## EXERCISE DESCRIPTION
From the line holding "This screenshot has width=1096, height=1029." to the final line below, restate each line word for word and add nothing.

= = = =

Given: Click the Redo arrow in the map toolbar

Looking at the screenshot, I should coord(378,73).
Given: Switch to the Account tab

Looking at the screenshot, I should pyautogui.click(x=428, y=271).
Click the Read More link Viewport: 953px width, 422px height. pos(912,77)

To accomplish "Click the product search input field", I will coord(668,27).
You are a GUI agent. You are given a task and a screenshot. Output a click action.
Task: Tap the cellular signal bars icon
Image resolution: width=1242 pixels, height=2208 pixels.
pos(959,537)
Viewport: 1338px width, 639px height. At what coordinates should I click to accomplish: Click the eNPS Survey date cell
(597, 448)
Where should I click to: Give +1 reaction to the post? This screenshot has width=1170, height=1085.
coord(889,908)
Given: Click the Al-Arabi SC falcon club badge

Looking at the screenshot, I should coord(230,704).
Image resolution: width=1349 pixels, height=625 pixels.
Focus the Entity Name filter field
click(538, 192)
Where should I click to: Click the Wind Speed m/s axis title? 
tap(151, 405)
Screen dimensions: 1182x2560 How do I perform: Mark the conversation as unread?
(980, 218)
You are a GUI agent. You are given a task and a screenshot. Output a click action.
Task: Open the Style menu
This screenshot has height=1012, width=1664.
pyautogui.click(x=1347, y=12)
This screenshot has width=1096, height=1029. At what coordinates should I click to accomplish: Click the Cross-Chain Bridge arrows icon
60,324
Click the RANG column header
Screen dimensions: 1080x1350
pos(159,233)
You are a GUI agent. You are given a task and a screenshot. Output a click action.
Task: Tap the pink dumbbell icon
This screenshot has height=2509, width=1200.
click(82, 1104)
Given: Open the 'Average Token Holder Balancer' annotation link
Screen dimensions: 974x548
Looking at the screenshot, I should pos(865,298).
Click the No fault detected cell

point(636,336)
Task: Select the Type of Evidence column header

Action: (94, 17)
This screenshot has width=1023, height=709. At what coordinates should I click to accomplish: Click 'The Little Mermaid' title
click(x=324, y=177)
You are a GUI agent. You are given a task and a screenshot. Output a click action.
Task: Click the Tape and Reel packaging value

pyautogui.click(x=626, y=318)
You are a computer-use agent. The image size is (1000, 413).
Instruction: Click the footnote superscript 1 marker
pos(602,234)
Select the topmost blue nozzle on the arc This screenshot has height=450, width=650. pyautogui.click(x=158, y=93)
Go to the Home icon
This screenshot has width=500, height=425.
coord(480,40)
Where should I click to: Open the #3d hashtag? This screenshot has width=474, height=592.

= = = =

## YOUR RESPONSE
This screenshot has width=1096, height=1029. At what coordinates should I click to accomplish: Click the Cross-Chain Bridge arrows icon
60,324
Click the RANG column header
Screen dimensions: 1080x1350
pos(159,233)
You are a GUI agent. You are given a task and a screenshot. Output a click action.
Task: Tap the pink dumbbell icon
This screenshot has height=2509, width=1200.
click(82, 1104)
Given: Open the 'Average Token Holder Balancer' annotation link
Screen dimensions: 974x548
Looking at the screenshot, I should pos(865,298).
Click the No fault detected cell

point(636,336)
Task: Select the Type of Evidence column header

Action: (94, 17)
This screenshot has width=1023, height=709. At what coordinates should I click to accomplish: Click 'The Little Mermaid' title
click(x=324, y=177)
You are a GUI agent. You are given a task and a screenshot. Output a click action.
Task: Click the Tape and Reel packaging value

pyautogui.click(x=626, y=318)
You are a computer-use agent. The image size is (1000, 413).
Instruction: Click the footnote superscript 1 marker
pos(602,234)
Select the topmost blue nozzle on the arc This screenshot has height=450, width=650. pyautogui.click(x=158, y=93)
Go to the Home icon
This screenshot has width=500, height=425.
coord(480,40)
Where should I click to: Open the #3d hashtag? This screenshot has width=474, height=592.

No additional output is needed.